In 2021, FDA again relaxed the requirements for Mifeprex and generic mifepristone. Relying on experience gained during the COVID–19 pandemic about pregnant women using mifepristone without an in-person visit to a healthcare provider, FDA announced that it would no longer enforce the initial in-person visit requirement. . . . The Court of Appeals next concluded that plaintiffs were not likely to succeed on their challenge to FDA’s 2000 approval of Mifeprex and 2019 approval of generic mifepristone. So the Court of Appeals vacated the District Court’s order as to those agency actions. But the Court of Appeals agreed with the District Court that plaintiffs were likely to succeed in showing that FDA’s 2016 and 2021 actions were unlawful.

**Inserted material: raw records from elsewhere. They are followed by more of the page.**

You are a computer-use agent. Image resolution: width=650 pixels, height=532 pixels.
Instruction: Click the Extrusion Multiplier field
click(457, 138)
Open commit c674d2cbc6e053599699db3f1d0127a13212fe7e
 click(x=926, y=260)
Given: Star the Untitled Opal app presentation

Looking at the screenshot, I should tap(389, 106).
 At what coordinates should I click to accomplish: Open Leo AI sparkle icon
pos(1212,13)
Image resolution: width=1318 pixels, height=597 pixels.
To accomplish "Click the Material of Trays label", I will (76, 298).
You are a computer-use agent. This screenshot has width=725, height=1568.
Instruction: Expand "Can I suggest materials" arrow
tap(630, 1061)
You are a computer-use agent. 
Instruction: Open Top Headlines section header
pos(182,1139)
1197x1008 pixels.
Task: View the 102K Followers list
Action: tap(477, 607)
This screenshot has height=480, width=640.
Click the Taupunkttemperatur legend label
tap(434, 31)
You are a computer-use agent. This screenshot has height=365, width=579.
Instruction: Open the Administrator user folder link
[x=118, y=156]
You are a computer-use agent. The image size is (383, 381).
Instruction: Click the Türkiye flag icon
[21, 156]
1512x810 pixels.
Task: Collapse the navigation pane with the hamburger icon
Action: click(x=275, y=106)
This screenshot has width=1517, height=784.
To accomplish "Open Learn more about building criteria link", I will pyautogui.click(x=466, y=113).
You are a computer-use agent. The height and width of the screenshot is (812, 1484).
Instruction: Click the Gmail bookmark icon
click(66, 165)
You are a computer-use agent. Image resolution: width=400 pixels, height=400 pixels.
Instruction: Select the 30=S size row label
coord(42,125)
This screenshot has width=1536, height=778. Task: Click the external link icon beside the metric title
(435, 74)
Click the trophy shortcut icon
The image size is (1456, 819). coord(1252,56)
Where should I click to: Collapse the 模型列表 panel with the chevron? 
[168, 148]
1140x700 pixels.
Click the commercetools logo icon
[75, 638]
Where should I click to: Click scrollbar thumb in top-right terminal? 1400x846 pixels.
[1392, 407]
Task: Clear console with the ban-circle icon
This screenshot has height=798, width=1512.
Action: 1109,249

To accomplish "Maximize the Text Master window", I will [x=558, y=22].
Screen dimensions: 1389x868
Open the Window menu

Justice Jackson was partly mistaken. The Biden Administration enacted a new policy concerning mifepristone in 2021. It was challenged in 2022, which was within the statute of limitations. It is certainly true that a District Court did not enter a unappealable universal TRO, as has become the norm during the second Trump Administration. But who should we credit for exercising some restraint? Judge Matthew Kacsmaryk stayed his ruling to permit an orderly appeal to the Fifth Circuit.

The Court STAYS the applicability of this opinion and order for seven (7) days to allow the federal government time to seek emergency relief from the United States Court of Appeals for the Fifth Circuit.

All. for Hippocratic Med. v. U.S. Food & Drug Admin., 668 F. Supp. 3d 507, 560 (N.D. Tex.), aff’d in part, vacated in part, 78 F.4th 210 (5th Cir. 2023), rev’d and remanded sub nom. Food & Drug Admin. v. All. for Hippocratic Med., 602 U.S. 367, 144 S. Ct. 1540, 219 L. Ed. 2d 121 (2024), and vacated and remanded, 117 F.4th 336 (5th Cir. 2024).

As longtime readers might recall, it was common for District Court judges to stay their rulings against the Biden Administration. Alas, rulings against President Trump have not received similar courtesies requiring even more frantic trips to the Supreme Court.

The Fifth Circuit then granted a partial stay, and the Supreme Court, on the emergency docket, granted a complete stay of the Fifth Circuit’s ruling.

Here, Justice Jackson’s line (which apparently got applause) was partly mistaken.

Justice Kavanaugh continues his service as the leading Justice who defends the Court’s work.